In this work, we present the synthesis and characterization of two amphiphilic block copolymers consisting of a hydrophilic PEG block (5,000 Da) and a poly(d,l-lactide) block with two different lengths (5,000 and 15,000 Da) using microwave-assisted ring-opening polymerization.

The PEG-PLA 5000–5000 and PEG-PLA 5000–15000 polymers form micelles and polymersomes, respectively, in an aquatic environment through a simple self-assembly process and can effectively encapsulate free base form of doxorubicin as a model of hydrophobic anticancer drugs.

As indicated by the stability study, micelles featuring more hydrophilic segments are thermodynamically less stable compared with polymersomes with a larger lipophilic segment.

As a result, a higher sustained release of DOX under simulated physiological conditions (pH 7.4, 37 °C) was observed with the polymersome formulation.
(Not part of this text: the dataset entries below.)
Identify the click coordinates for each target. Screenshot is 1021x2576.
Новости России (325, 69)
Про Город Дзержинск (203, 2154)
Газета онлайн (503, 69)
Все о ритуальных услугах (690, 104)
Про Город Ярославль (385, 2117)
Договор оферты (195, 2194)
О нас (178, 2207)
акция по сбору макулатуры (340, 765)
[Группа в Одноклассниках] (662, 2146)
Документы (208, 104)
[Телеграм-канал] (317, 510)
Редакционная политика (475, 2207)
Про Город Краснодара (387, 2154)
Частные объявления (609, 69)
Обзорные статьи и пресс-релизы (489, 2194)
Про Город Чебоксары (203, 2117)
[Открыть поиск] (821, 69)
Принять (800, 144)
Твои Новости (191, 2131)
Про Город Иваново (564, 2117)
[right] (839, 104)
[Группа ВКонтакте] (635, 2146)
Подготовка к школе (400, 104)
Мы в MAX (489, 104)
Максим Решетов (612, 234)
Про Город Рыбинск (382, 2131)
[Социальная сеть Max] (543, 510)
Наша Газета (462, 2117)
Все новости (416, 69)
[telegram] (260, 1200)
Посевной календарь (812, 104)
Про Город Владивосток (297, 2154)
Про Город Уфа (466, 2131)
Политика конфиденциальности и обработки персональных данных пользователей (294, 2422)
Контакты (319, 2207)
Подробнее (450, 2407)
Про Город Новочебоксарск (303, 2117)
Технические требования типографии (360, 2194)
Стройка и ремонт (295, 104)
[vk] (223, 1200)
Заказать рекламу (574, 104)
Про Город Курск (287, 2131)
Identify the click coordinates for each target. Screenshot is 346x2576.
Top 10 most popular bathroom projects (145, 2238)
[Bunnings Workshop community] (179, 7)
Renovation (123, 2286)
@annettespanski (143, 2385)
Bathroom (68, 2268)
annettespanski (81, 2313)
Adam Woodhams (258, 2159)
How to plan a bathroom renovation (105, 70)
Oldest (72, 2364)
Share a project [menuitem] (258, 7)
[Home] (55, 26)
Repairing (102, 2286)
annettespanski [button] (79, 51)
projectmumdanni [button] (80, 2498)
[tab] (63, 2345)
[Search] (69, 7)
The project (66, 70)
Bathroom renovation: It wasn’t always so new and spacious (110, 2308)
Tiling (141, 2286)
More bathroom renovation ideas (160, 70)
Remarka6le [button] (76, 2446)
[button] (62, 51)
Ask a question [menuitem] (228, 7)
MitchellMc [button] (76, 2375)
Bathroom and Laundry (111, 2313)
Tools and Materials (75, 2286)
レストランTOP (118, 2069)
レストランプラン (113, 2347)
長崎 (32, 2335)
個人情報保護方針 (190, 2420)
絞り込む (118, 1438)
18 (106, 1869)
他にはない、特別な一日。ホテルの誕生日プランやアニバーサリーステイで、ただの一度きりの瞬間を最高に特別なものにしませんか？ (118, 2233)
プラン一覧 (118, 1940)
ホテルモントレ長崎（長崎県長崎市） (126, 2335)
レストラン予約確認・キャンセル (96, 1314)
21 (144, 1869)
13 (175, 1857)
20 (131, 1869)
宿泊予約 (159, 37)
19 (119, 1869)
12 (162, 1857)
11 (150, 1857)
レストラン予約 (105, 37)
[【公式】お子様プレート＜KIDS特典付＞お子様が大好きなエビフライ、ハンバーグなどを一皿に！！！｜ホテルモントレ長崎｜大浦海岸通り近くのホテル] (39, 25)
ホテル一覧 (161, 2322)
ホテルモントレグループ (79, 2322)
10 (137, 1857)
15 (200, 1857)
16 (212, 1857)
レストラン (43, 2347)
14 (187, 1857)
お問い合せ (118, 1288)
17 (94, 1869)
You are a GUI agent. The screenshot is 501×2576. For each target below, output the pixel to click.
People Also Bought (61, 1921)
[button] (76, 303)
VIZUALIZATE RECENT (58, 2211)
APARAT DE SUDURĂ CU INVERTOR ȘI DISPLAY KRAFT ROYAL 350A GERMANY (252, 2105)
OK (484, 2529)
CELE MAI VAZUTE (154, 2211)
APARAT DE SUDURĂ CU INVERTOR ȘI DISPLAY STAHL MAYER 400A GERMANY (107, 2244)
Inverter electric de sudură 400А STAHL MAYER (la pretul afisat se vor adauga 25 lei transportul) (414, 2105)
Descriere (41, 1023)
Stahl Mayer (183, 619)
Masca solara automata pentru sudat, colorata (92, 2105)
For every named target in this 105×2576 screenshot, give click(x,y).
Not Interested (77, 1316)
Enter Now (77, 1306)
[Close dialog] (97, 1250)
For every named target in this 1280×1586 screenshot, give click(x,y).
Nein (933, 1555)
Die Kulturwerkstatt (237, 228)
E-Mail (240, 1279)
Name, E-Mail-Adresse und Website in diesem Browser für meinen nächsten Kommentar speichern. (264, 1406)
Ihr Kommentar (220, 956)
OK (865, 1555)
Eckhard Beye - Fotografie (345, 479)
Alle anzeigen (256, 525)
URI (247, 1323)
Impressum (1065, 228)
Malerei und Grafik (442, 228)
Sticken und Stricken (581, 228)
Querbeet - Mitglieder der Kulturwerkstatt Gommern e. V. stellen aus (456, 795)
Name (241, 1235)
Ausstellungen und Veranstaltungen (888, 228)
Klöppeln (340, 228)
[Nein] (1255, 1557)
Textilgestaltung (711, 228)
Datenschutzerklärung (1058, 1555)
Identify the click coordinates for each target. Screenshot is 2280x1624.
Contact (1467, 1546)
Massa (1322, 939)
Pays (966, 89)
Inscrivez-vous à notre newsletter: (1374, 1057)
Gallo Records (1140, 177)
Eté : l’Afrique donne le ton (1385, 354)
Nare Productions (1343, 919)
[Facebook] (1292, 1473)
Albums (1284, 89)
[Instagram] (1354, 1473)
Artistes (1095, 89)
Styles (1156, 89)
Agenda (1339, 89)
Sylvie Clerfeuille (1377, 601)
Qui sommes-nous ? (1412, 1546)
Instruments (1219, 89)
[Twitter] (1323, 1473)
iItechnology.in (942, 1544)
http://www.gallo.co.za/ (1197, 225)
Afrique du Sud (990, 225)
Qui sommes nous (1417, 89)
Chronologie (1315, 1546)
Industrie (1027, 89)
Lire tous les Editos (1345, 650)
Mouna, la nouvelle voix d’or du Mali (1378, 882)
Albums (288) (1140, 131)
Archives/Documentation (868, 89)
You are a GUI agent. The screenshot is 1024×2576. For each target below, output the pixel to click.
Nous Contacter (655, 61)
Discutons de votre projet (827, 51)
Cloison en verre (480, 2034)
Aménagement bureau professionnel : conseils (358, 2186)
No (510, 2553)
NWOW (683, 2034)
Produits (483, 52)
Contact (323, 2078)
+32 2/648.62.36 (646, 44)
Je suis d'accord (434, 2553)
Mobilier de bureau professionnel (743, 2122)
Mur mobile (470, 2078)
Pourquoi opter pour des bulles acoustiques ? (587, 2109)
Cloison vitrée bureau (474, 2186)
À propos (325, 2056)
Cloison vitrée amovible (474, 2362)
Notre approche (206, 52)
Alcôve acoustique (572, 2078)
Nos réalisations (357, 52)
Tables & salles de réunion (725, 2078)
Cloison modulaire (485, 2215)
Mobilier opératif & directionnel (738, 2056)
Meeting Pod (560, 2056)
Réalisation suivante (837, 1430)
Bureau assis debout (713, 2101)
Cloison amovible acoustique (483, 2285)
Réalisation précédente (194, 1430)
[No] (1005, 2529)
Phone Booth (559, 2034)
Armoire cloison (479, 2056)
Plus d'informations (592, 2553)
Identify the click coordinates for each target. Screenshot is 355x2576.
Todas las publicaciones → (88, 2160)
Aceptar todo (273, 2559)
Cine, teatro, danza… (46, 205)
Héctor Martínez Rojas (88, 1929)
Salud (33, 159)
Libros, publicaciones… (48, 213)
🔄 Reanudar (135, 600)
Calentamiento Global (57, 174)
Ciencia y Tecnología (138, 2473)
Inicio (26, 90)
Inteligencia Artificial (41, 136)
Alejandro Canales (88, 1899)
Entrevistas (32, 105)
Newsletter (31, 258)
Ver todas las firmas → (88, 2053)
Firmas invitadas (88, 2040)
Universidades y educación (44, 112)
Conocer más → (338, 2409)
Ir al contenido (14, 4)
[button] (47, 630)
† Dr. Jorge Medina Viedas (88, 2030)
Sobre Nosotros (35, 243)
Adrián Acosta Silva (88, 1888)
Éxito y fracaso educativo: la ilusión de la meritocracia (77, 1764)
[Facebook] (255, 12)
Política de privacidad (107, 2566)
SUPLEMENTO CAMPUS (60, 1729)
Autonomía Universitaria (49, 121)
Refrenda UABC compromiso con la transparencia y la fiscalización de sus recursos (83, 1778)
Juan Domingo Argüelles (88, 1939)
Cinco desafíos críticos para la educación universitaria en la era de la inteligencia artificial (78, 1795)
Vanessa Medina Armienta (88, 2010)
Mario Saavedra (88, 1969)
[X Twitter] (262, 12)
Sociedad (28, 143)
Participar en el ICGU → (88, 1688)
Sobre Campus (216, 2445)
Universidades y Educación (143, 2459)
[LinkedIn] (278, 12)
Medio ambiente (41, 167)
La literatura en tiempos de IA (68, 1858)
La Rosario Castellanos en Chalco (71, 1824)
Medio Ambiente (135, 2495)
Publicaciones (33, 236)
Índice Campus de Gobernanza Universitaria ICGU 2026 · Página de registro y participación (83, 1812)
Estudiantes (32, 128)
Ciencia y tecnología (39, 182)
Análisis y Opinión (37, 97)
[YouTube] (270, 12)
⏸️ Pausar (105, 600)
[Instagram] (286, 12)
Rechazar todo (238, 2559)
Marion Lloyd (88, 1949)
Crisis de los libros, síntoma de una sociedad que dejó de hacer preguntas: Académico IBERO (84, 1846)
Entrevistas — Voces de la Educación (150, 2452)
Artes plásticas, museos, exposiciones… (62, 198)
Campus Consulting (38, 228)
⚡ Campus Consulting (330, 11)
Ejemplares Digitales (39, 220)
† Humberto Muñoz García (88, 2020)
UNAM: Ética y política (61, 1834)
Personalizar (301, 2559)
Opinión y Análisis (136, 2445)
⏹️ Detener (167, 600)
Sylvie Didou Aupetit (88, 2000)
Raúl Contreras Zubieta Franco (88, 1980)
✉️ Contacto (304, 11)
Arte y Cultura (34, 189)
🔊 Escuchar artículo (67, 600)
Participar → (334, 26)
These DOX-loaded micelles and polymersomes showed dose-dependent cytotoxicity against the MCF-7 cell line, whereas the blank NPs exhibited minimal cytotoxicity. The current work highlights the capability of polymersomes in comparison with micelles for the sustained release of DOX as a model drug.

We proved the qualified properties of DOX-loaded polymersomes, their superior in vitro stability and their promising release characteristics compared with DOX-loaded micelles.